REQUIRED WORK: Extract exactly and only the lines of the data below, starting at the line with "Go to the Home menu item" and stopping after the final line.
───── DATA LISTING
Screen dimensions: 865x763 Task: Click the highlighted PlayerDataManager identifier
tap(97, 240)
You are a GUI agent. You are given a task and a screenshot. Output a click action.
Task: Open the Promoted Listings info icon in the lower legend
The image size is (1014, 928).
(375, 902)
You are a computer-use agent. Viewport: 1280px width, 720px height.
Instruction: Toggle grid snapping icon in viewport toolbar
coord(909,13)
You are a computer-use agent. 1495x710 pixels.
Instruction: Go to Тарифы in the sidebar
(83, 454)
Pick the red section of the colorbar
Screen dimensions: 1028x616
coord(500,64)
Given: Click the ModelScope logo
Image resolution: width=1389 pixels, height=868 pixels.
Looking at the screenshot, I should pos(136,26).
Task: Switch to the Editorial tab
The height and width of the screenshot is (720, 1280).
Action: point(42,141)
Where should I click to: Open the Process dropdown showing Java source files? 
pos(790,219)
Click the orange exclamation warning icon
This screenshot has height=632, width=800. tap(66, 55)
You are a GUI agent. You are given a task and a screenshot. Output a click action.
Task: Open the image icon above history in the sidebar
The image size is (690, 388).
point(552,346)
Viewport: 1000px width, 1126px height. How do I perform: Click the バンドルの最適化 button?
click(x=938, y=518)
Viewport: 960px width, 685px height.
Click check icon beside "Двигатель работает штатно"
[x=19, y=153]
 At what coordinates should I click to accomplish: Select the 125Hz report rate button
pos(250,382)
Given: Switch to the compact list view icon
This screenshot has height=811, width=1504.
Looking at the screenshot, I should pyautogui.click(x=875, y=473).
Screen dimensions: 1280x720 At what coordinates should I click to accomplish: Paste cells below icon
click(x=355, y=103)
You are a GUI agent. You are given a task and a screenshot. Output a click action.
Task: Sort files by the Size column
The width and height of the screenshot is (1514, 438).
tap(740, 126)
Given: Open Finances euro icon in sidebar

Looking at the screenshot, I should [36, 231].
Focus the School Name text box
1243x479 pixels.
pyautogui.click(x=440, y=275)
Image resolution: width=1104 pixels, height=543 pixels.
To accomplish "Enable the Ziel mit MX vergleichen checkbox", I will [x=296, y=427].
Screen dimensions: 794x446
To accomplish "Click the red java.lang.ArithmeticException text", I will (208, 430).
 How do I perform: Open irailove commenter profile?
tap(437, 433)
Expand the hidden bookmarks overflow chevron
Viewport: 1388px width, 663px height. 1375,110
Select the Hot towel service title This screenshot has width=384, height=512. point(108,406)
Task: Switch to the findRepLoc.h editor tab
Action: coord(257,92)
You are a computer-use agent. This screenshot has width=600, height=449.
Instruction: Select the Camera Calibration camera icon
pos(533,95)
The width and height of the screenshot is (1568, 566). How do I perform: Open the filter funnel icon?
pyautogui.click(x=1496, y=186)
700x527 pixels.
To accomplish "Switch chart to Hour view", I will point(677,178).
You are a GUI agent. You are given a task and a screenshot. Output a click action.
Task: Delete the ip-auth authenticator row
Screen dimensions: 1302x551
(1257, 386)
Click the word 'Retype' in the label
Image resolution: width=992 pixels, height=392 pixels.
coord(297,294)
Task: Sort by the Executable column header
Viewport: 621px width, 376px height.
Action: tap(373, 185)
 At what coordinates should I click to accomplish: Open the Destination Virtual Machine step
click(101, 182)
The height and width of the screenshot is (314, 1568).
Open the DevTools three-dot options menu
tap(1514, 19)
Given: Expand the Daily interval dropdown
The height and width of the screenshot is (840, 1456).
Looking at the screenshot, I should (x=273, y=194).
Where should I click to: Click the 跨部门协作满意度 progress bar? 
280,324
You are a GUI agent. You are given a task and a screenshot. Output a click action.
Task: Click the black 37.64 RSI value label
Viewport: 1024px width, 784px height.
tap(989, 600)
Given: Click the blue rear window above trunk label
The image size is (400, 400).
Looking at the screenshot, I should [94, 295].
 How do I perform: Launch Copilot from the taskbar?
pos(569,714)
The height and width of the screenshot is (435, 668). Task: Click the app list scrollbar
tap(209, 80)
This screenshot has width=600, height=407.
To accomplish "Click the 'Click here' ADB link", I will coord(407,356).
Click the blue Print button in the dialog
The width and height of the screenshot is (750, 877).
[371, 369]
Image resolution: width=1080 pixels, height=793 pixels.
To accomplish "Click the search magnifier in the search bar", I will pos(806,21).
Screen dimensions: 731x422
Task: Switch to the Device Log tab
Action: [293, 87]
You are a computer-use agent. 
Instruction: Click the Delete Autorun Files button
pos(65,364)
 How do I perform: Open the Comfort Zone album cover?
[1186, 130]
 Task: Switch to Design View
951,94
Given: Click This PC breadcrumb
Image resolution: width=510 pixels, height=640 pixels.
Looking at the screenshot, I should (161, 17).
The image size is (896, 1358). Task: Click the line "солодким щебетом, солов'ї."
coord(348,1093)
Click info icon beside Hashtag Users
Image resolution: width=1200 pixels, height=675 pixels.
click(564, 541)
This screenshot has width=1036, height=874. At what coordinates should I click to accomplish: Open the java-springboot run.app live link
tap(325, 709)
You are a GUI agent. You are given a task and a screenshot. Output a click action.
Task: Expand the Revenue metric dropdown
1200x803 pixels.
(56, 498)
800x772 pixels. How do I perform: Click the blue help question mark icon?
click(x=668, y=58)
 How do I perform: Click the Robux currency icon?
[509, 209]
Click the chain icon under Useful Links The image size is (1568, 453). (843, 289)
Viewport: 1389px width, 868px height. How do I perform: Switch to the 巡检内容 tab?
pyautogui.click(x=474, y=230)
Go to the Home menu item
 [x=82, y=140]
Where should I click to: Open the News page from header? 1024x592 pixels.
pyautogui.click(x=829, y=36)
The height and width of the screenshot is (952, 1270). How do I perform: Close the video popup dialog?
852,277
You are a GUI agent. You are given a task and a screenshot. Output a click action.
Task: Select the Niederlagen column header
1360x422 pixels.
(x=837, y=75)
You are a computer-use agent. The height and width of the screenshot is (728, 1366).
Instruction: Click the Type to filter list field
──────────
EXERCISE SOLUTION:
Go to the Home menu item
 [x=82, y=140]
Where should I click to: Open the News page from header? 1024x592 pixels.
pyautogui.click(x=829, y=36)
The height and width of the screenshot is (952, 1270). How do I perform: Close the video popup dialog?
852,277
You are a GUI agent. You are given a task and a screenshot. Output a click action.
Task: Select the Niederlagen column header
1360x422 pixels.
(x=837, y=75)
You are a computer-use agent. The height and width of the screenshot is (728, 1366).
Instruction: Click the Type to filter list field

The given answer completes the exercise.